The court found that the Malindi traffic base commander failed to explain how he had acquired the assets, which were not commensurate with his known legitimate source of income.

Raise questions

“The properties the subject of this suit, as well as the deposits in his bank accounts, raise questions with respect to their sources. I am satisfied, on the evidence placed before me by EACC, that Mulei has unexplained assets,” said Justice Mwangi.

She said the officer had the evidential burden to offer a satisfactory explanation on the legitimate acquisition of the assets. “When the burden of proof shifted to him, he made a feeble attempt to respond to the claims by EACC by stating that he had been in active employment for two decades and had been earning a decent salary,” said the judge.

The officer had also stated that he had engaged in “side business”, which had added to his income. In addition, he said he had served in different places in Coast and that he was a member of the police sacco.

He had denied owning any land in Kwale or Malindi but admitted to the ownership of the plots in Ndithini/Mananja, which he stated were obtained through payment by installments, funds from shooting competitions and loans.

Trace the records

He, however, said he could not trace the records for the purchase of the said parcels of land.

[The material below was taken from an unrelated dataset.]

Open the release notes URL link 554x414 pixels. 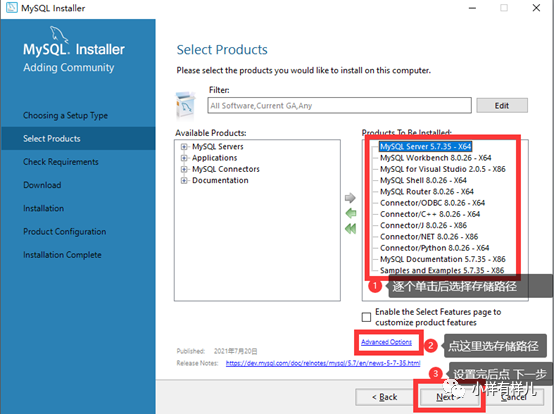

EACC claimed that between June 18, 2008 and February 18, 2011, the officer had made cash and cheque deposits totaling Sh10.5 million in his bank accounts, excluding his salary account. Bank statements and the officer’s transactions were produced in court.

The court heard that EACC received information to the effect that Mulei was soliciting for bribes from road users in Malindi while serving as the traffic base commander. He was deployed to Malindi in February 2008.

EACC investigator Mutembei Nyagah said a search at Mulei’s house resulted in the retrieval of documents that established he had accounts at Barclays, Equity, Cooperative and Standard Chartered banks.

Mr Nyagah said the accounts were reasonably suspected to have been used as “conduits” for acquisition and concealment of illicit wealth.

It was also stated that Mulei’s salary account at Barclays Bank Nairobi demonstrated that in the entire period of service as the base commander, he had received several millions of shillings over his salary.